インクレチン薬は、筋肉に関してはよりリスクが高い可能性がある。上記のデータはすべて、2型糖尿病または肥満のためにこれらの薬を使用している個人に関係するが、それらの成功により、利用可能な供給量を定期的に上回る一般の需要も促進されている。それが、高額な定価(1か月あたり1,000ドル以上)と保険適用の低さも相まって、薬のグレーマーケットとブラックマーケットを 活性化させ、必ずしも必要でなくても、誰でも比較的簡単に入手できるようになっている。そのため、すでにかなり痩せていてセマグルチドを服用している人は、体重が減ったり、かなりの量の筋肉が減ったりする可能性があるが、クライン氏は、このようなことが起こったという症例報告はまだ見ていないと指摘している。とはいえ、どんな薬でも、その対象ではない人が使用した場合、リスクがメリットを上回る可能性がある。
乗馬による筋肉の減少の心配
筋肉の大量減少を裏付けるデータが不足しているにもかかわらず、一部の製薬会社はこの問題に対抗しようとしています。いくつかの会社は、筋肉増強または筋肉減少防止を目的とした薬剤と GLP-1 の併用を試験しています。これらの併用により、GLP-1 単独の服用よりも健康状態が改善される可能性は確かにあります。特に、加齢とともに筋肉が減少するリスクがすでに高い高齢者の場合です。しかし、これらの試験は、私たちが本当に心配すべきことがあることを大手製薬会社が認めたと見るべきではないと、クライン氏は主張しています。

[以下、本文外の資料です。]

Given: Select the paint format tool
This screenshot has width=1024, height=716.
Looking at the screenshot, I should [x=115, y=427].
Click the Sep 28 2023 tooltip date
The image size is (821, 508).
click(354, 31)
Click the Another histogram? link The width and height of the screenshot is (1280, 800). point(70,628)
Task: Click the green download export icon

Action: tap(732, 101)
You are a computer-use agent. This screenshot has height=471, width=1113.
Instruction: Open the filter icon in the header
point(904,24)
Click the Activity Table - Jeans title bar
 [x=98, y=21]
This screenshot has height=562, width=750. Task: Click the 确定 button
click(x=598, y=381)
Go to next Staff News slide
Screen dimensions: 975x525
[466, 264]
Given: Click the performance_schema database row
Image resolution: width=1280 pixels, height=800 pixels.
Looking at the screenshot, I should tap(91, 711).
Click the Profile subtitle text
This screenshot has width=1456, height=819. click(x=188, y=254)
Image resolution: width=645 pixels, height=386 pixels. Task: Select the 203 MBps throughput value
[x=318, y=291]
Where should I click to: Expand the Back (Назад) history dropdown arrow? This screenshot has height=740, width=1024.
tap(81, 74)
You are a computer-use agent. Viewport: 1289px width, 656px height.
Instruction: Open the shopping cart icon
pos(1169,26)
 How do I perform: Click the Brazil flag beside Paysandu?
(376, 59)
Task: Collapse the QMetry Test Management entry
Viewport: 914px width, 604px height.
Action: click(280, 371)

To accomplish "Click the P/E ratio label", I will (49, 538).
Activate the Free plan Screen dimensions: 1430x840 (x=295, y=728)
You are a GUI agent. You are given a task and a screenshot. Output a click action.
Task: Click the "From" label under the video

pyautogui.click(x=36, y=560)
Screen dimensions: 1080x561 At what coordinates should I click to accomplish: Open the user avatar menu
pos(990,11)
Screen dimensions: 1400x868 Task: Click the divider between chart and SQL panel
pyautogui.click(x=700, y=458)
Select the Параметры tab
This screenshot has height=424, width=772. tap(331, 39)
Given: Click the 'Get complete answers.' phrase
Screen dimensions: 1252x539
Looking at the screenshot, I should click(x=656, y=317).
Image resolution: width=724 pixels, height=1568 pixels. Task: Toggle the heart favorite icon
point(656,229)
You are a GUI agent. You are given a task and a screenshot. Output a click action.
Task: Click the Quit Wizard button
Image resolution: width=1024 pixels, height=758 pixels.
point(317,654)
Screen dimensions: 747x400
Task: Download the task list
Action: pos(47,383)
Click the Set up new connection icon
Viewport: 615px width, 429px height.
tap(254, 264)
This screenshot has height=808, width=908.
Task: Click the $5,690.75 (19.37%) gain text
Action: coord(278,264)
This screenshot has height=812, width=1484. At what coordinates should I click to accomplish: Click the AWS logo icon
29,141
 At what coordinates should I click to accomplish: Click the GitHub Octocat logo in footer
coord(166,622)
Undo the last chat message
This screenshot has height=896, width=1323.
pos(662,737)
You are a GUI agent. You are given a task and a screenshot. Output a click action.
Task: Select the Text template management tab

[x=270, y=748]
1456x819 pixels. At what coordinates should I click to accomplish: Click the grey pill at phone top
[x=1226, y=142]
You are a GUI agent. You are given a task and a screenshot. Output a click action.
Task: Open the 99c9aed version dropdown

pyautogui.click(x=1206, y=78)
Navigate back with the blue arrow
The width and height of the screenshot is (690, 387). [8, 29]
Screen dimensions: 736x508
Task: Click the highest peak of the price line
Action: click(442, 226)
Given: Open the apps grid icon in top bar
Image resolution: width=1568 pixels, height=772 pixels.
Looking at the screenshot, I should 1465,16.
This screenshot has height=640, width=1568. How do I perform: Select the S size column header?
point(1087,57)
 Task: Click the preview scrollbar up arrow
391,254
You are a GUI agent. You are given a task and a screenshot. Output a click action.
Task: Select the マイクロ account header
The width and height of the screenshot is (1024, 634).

「これは問題を探す治療法です」と彼は言う。「最初のステップは、一部の人々において、これらの薬剤による減量が過度の筋肉量の減少と身体機能の低下という害をもたらすことを証明することだと思います。そして、それを証明しない限り、筋肉量の減少を防ぐことが治療効果に見合うかどうかは不明です。」
筋肉の健康を維持するための行動
これらの薬を服用したり、別の方法で体重を減らしたりすることで筋肉が失われるのではないかとまだ心配しているのであれば、心強いニュースがあります。筋肉が失われるのを軽減または予防する方法はすでにわかっています。
「私はクリニックで多くの時間を患者へのカウンセリングに費やし、十分なタンパク質摂取が達成されているか確認し、筋力トレーニングや抵抗トレーニングに力を入れているか確認しています」とワイントラウブ氏は言う。「[この2つ]が抗肥満薬で見られる筋肉量の減少を本当に緩和できることが分かっているからです。」
一方、ワイントラウブ氏やクライン氏のような専門家は、これらの薬を服用中の筋肉(および骨)の減少についてさらに詳しく調査する研究を支持している。しかし、彼らはまた、現時点で証拠がどこにあるかについては明確な見解を示していない。
「我々はただデータに従う必要があります。それは黄色いレンガの道です。特定の見解に固執する必要はありません。しかし、現時点では、これが問題であることを裏付けるデータは私の知る限りありません」とクライン氏は語った。